Do non-qualified annuities have RMDs?

No. A non-qualified annuity — one bought with after-tax money outside any retirement account — has no required minimum distributions during the owner's lifetime. You can leave it untouched and tax-deferred for as long as you live. Distribution deadlines only appear after death, when beneficiaries must take the money out under the contract's and the tax code's beneficiary rules.

Does annuitizing my IRA annuity satisfy my RMD?

Generally yes, for that contract. Once a qualified annuity is converted into a stream of lifetime or period-certain payments, those payments are treated as satisfying the RMD for the annuitized money. Under SECURE 2.0, you may also be able to aggregate the annuity payments with the rest of the IRA when calculating the total RMD, which can reduce what you must withdraw from the non-annuity side — a meaningful change from the old siloed treatment.

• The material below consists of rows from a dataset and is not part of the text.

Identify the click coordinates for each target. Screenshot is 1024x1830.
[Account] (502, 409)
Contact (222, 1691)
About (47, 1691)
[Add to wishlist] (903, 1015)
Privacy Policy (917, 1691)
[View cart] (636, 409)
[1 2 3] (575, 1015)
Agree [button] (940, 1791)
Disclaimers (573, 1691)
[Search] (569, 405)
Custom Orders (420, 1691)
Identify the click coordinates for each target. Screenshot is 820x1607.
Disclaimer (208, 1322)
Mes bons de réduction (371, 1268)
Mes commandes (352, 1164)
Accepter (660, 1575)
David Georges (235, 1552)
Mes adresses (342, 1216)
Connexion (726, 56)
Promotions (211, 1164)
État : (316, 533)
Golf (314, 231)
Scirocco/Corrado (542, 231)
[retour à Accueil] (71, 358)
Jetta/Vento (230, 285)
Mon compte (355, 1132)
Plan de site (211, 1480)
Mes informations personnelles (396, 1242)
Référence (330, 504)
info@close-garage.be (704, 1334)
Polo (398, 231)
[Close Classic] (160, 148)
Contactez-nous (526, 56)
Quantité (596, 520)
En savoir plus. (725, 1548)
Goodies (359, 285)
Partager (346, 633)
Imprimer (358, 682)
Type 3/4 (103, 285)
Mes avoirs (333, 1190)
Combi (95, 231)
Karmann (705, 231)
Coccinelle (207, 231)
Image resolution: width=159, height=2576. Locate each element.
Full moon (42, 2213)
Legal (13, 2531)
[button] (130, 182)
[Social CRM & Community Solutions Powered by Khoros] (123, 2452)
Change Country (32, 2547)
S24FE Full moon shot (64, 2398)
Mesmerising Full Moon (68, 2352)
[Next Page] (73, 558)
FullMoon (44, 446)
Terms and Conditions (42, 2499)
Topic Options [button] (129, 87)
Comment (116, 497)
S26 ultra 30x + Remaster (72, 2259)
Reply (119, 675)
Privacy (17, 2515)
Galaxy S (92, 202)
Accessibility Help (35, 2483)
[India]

At what age do annuity RMDs start?

RMDs on qualified annuities follow the account's schedule: age 73 under current SECURE 2.0 rules, scheduled to rise to 75 in 2033. Your first RMD can be delayed until April 1 of the year after you reach RMD age, but doing so means taking two distributions that year — the delayed first one and the current year's — which can push you into a higher bracket.

Can I take my IRA's RMD from a different account instead of the annuity?

Often, yes. IRA RMDs can be aggregated: you total the required amount across all your traditional IRAs and take it from whichever IRA you choose, which lets a deferred annuity inside one IRA sit untouched while a brokerage IRA supplies the cash. Employer plans are different — a 401(k)'s RMD must generally come from that plan itself, so an annuity inside a 401(k) has less flexibility.

What happens if I miss an RMD on my annuity?

The IRS charges an excise tax on the amount you should have withdrawn but didn't — 25% under SECURE 2.0, reduced to 10% if you correct the shortfall within the allowed correction window. The fix is to withdraw the missed amount promptly and file IRS Form 5329; the IRS can also waive the penalty for reasonable cause. Missing an RMD is expensive but usually repairable if you act quickly.

Does a QLAC really let me skip RMDs?

It lets you defer them on part of your money, not skip them. A qualified longevity annuity contract removes the premium you put into it — up to an inflation-indexed IRS dollar limit — from your RMD calculation until its income payments begin, which can be as late as age 85. RMDs on the rest of your IRA continue as normal, and once QLAC payments start, they are taxable income like any other qualified distribution.